Presenting to parliament on Tuesday (24 August), the department said that the legal decision to decriminalise cannabis for private use is correct.
It said it is not appropriate from a human rights perspective to lock up people who use cannabis, give them a criminal record and waste state resources.
However, it said that the proposed draft Cannabis for Private Purposes Bill does not go far enough in addressing concerns around children, second-hand smoke and the impact on road users.
“The bill does address the need to protect children, defined as persons under the age of 18, but does not refer specifically to adolescents and does not go far enough in protecting adolescents from access and exposure to cannabis,” it said.
“Among other things, it needs to specify that anyone giving or selling cannabis to a person under 18 or failing to protect a child or adolescent from accessing cannabis should be charged with having committed a Class A offence.”
This should be viewed as a minor offence or infringement, the department said.
The department also said that there is a real risk of substantial exposure of people who do not use cannabis to second-hand cannabis smoke.

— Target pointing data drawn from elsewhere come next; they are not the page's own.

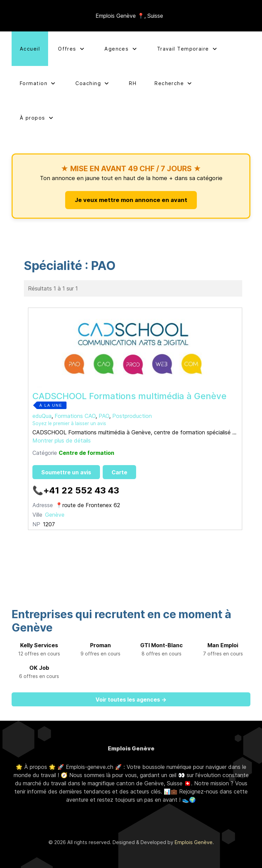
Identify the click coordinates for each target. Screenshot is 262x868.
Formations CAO (75, 416)
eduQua (42, 416)
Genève (55, 515)
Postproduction (132, 416)
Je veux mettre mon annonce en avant (131, 200)
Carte (119, 472)
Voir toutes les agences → (131, 700)
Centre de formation (86, 453)
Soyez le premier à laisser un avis (69, 423)
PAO (104, 416)
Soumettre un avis (66, 472)
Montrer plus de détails (61, 440)
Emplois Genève (193, 842)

“It might be helpful to specify a distance, whether inside or outside. The purpose of the bill is ‘private’ use, and smoking in the presence of children and adolescents or non-consenting adults cannot be deemed private.”

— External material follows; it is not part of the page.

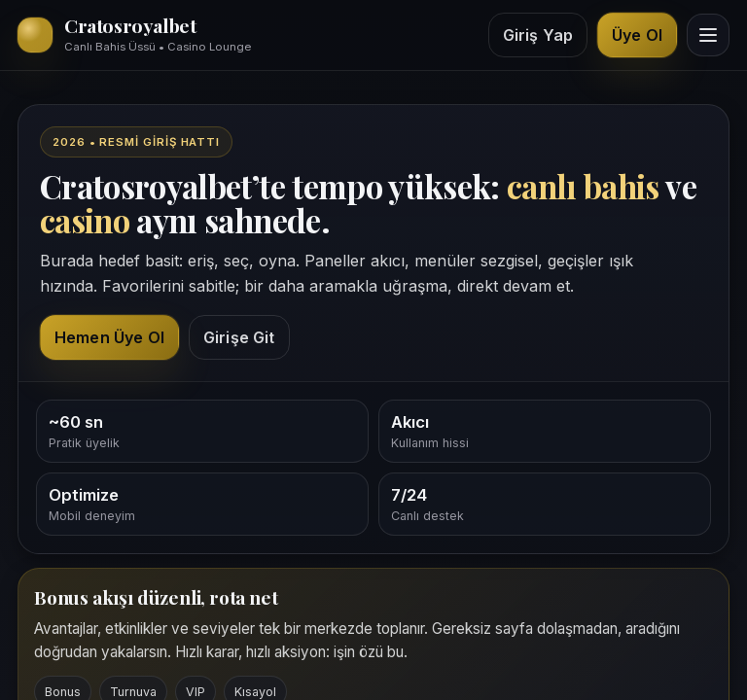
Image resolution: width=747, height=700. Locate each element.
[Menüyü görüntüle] (708, 35)
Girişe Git (239, 337)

The department also warned that cannabis use affects perceptual motor functioning and thus increases the risk of motor vehicle crashes.
“The bill does take this into account to some extent by amending the National Road Traffic Act, but sufficient attention and resources need to be given to training and equipping police to detect cannabis-impaired driving and prosecuting impaired drivers.”

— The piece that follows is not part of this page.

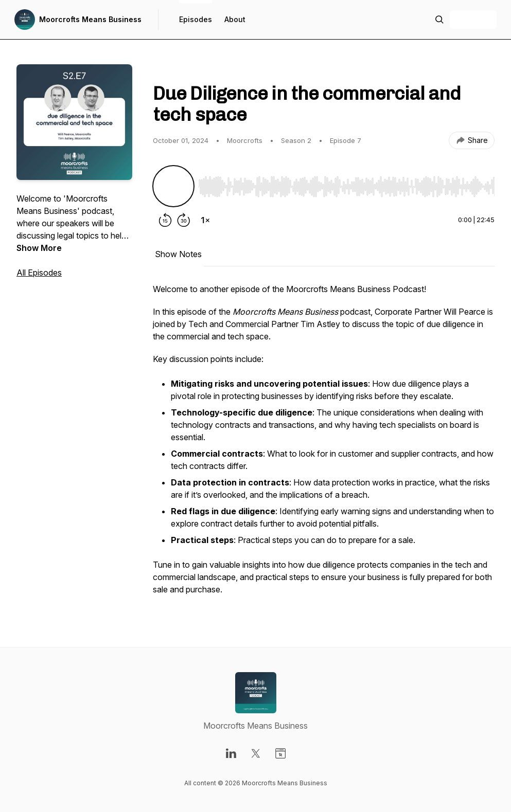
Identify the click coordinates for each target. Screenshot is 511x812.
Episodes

Cannabis for private purposes
The government published the draft Cannabis for Private Purposes Bill for public comment in September 2020.
The draft bill outlines possession rules for cannabis users at home and people who wish to cultivate the plant. It also introduces new offences and provisions for people who previously received a criminal record for cannabis possession.
The draft bill states that an adult person may for personal use:
- Possess the prescribed quantity of cannabis plant cultivation material;
- Cultivate the prescribed quantity of cannabis plants in a private place;
- Possess in private the prescribed quantity of cannabis in a public place;
- Possess the prescribed quantity of cannabis in a private place;
- Possess in private the prescribed quantity of cannabis plants in a public place.
The bill defines a ‘private place’ as any place, including a building, house, room, shed, hut, tent, mobile home, caravan, boat or land or any portion thereof, to which the public does not have access as of right.
The draft legislation also states that an adult person may, without the exchange of remuneration provide to, or obtain from, another adult person, for personal use the prescribed quantity of:
- Cannabis plant cultivation material;
- Cannabis plants;
The draft bill sets outs ‘prescribed quantities’ for both personal use and cultivation purposes.
For private use, the limits include:
- Unlimited seeds and seedlings;
- Four flowering plants for those living alone, or eight for homes with two adults or more;
- 600 grams of dried cannabis if you live alone, or 1.2 kilograms in homes with two or more adults;
- 1.2 kilograms dried cannabis or cannabis equivalent per dwelling, which two or more adult persons occupy.
The bill also allows for the possession of cannabis ‘in private’ in a public place, but this is limited to 100 grams.
The draft bill defines ‘in private’ as to keep, store, transport or be in control of cannabis or a cannabis plant, respectively, in a manner that conceals it from public view.